Larenz, Lahmard and Larron Tate emphasize the power of brotherhood

The 3 brothers were special guests at the 7th annual African-American Partnership Leadership Luncheon

The United Way of Greater Atlanta hosted its seventh annual African-American Partnership Leadership Luncheon on March 4. AAP powers the potential of African American boys and young men in the metro area through partnerships that encourage educational achievement. This year’s special guests included celebrated actor, entrepreneur and philanthropist Larenz Tate, and his fellow entertainment industry leaders and brothers, Lahmard and Larron Tate.

The Tate brothers spoke with rolling out about their connection with United Way of Greater Atlanta, and the power of brotherhood and family.

How do you guys stay united as brothers when working together?

Larenz: We can’t do it alone, and we don’t want to do it alone. Our parents have always encouraged us to stick together, and we’re stronger because of it. There’s so much more that we can do. As an actor, I can do what I do. Lahmard is an actor, but Larron is a creative and also a businessman. We can do so much more together, and team effort is really important. We say teamwork makes the dream work.

Larron: United we stand, divided we fall. We choose to stay united, and we’re individuals, but when we come together as a united collective, we’re much stronger and much more powerful.

What is the role of art in agitating for societal change?

Larenz: We use our art as much as we possibly can to make a change. I think that we have access to platforms that others may not have. So when we’re able to use our platform through art. it’s really important. The narrative for the Black community and the Black family has to be uplifted, rebuilt, and be seen as quality and value. For us, the work that we’re doing is not always popular in the Hollywood industry because our stories are sometimes specific to the Black community, but what we’re doing is human work and service to the community. We want to tell those human stories. So anytime we can partner with those who see the vision, it’s really important to us.
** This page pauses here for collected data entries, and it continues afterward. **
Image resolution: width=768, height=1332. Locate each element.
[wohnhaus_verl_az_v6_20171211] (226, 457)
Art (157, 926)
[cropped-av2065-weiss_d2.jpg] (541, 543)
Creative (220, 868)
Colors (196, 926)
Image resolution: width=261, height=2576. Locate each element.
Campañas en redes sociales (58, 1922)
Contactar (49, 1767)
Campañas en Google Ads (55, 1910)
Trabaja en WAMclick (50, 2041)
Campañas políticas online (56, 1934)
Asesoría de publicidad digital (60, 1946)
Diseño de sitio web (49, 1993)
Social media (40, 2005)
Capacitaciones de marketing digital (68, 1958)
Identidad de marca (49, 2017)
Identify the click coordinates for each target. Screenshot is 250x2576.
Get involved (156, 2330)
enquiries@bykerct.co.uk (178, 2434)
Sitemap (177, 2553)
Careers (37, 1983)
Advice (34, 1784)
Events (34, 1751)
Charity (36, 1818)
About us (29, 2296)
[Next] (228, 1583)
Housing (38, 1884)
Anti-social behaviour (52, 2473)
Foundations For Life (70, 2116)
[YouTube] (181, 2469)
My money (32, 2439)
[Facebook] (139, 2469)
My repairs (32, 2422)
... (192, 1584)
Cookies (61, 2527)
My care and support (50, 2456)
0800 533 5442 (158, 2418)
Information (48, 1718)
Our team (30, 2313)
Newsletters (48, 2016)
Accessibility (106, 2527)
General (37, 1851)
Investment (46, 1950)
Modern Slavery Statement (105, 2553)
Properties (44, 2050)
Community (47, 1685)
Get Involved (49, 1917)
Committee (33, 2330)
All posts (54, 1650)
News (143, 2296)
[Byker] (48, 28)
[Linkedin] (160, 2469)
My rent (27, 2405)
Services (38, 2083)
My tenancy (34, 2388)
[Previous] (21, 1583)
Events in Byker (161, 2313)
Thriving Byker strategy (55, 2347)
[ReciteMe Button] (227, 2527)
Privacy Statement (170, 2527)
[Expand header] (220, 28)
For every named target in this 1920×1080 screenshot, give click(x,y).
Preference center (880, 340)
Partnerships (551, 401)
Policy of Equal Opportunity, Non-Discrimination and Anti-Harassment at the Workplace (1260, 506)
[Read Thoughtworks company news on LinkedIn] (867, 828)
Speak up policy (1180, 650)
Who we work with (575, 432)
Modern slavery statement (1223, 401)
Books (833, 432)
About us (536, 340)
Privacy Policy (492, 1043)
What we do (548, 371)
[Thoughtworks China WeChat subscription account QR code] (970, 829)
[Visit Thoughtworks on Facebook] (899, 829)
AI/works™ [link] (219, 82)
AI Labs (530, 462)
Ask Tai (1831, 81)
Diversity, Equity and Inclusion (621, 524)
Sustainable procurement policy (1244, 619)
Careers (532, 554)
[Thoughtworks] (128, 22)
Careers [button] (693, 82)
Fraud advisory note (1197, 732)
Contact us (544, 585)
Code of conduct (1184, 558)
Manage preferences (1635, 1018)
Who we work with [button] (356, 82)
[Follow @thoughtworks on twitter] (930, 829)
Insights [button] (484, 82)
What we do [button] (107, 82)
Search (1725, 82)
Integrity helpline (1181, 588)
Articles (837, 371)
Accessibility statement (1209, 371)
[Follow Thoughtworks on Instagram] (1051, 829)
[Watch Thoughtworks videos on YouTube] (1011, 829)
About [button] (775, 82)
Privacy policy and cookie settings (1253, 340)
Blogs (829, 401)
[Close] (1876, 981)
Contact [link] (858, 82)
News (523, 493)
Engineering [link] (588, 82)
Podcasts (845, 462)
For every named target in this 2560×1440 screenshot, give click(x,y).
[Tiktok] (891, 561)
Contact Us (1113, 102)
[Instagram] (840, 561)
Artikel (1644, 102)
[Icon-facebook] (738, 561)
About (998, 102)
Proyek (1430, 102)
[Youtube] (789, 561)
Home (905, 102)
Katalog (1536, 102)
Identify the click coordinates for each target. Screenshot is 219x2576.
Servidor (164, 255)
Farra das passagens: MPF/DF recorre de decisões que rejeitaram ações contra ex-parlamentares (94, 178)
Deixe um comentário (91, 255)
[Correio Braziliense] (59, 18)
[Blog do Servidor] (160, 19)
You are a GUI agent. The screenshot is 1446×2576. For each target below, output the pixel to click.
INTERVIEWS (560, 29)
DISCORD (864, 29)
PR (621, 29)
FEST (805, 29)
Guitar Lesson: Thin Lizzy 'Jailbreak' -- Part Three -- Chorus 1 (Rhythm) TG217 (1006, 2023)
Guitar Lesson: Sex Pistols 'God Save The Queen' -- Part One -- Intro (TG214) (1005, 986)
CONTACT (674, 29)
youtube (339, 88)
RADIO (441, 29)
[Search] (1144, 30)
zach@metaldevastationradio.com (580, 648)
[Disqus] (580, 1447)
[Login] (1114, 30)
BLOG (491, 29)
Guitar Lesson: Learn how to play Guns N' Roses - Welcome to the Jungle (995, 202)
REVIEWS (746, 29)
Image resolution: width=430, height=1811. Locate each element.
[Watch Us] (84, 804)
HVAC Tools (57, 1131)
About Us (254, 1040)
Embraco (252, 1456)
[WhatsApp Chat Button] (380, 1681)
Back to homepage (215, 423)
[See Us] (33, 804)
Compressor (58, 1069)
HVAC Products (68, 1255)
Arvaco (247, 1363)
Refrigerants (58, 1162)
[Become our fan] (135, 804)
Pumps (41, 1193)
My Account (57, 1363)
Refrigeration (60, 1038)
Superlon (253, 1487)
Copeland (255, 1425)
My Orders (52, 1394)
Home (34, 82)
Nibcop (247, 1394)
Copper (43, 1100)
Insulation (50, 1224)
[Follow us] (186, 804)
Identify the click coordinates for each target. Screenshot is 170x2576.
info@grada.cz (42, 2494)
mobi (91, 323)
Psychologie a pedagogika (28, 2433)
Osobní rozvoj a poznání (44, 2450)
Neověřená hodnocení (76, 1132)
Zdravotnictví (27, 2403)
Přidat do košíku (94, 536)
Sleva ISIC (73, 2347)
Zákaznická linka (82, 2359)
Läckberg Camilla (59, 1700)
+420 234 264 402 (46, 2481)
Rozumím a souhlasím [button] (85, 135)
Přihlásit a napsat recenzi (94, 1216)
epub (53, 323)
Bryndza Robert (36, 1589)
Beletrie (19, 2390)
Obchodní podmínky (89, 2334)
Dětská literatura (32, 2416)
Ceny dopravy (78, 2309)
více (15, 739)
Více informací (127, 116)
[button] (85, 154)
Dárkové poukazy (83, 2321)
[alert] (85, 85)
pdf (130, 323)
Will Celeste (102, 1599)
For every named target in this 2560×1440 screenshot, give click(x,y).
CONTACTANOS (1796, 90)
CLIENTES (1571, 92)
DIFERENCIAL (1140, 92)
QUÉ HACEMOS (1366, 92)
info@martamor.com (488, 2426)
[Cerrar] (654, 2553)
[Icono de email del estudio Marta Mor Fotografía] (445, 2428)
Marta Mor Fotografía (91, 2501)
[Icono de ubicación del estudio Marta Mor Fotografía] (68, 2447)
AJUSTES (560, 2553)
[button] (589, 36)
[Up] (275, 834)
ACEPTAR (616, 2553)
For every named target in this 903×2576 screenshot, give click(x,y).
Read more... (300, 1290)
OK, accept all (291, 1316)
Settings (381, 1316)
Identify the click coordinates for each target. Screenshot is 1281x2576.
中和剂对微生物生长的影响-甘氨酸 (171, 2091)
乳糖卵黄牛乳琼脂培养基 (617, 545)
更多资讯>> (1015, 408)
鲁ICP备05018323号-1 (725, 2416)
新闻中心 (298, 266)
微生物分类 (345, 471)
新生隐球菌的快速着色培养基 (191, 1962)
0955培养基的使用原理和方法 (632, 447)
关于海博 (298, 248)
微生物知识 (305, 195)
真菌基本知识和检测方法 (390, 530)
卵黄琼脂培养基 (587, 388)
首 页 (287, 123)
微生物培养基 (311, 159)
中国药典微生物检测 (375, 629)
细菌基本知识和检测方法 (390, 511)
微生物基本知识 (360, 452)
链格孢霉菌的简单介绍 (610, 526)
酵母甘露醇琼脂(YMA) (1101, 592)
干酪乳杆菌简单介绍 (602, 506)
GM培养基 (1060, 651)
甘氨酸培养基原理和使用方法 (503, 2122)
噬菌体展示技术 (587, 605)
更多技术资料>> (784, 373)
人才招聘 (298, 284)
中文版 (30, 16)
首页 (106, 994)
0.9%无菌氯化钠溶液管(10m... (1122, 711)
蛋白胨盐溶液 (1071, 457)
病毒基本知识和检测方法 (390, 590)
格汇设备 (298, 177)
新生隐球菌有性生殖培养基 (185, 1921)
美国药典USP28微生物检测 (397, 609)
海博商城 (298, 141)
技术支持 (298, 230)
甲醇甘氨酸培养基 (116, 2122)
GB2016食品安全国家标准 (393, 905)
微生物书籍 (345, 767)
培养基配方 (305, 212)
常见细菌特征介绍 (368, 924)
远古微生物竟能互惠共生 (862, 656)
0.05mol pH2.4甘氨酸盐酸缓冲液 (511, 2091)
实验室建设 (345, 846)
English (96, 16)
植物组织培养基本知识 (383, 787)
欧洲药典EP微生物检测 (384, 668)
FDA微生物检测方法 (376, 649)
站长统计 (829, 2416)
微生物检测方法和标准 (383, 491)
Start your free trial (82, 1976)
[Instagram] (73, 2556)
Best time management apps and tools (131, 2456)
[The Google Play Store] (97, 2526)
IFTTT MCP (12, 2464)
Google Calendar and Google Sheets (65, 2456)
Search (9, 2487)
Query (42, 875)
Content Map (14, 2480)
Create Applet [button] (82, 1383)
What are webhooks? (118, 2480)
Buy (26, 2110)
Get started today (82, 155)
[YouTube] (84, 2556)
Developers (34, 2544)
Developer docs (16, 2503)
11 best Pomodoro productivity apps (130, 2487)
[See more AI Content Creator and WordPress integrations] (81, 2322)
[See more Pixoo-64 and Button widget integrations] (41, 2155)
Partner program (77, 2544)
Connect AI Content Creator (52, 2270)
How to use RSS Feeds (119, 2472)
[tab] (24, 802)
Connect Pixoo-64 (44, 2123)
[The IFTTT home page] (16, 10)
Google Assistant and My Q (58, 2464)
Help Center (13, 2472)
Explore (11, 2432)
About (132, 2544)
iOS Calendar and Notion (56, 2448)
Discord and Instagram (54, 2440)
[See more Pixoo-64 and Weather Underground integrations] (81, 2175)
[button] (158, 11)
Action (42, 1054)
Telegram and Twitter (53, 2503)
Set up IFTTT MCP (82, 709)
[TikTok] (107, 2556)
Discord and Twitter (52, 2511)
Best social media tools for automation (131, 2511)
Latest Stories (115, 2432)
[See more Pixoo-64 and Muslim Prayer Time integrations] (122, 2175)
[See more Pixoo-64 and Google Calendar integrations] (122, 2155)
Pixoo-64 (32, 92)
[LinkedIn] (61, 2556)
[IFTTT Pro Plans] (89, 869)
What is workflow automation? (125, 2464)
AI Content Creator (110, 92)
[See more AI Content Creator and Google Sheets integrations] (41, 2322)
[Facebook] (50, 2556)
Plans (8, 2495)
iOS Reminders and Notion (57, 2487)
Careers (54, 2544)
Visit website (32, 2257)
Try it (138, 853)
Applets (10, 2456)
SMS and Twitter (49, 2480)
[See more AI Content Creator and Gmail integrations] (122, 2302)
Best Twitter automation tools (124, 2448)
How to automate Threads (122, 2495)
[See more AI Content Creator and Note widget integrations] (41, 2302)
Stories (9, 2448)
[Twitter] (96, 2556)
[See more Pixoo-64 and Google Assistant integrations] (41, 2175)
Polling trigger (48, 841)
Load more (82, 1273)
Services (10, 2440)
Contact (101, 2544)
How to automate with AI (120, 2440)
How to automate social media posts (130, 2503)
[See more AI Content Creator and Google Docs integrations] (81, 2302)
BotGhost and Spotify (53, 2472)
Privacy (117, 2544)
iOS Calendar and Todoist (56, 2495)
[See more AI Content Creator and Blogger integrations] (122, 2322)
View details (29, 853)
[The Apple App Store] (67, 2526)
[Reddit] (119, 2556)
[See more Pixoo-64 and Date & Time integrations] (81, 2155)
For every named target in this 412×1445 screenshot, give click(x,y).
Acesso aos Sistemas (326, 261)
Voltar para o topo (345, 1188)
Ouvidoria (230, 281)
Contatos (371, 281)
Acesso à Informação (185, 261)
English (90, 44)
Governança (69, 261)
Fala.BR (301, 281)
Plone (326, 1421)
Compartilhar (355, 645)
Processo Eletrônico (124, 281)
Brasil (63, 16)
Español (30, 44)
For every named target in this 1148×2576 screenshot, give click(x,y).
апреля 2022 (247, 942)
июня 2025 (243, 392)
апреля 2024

Lahmard: We had a show that we filmed in Atlanta called Back to the Goode Life, and …  [it] was [about]  a man, but we joined forces with a young woman to assist in that project. From that, we saw that it was best to let it be a story with a woman being the leader, and then we took it further. We had taken on the production side, we had a female director, and we had producers that we teamed up with that were women. We wanted to incorporate and understand that it’s not just us, everyone has a story, and everyone has a space. We chose to team up with a lot of women and we had a successful project.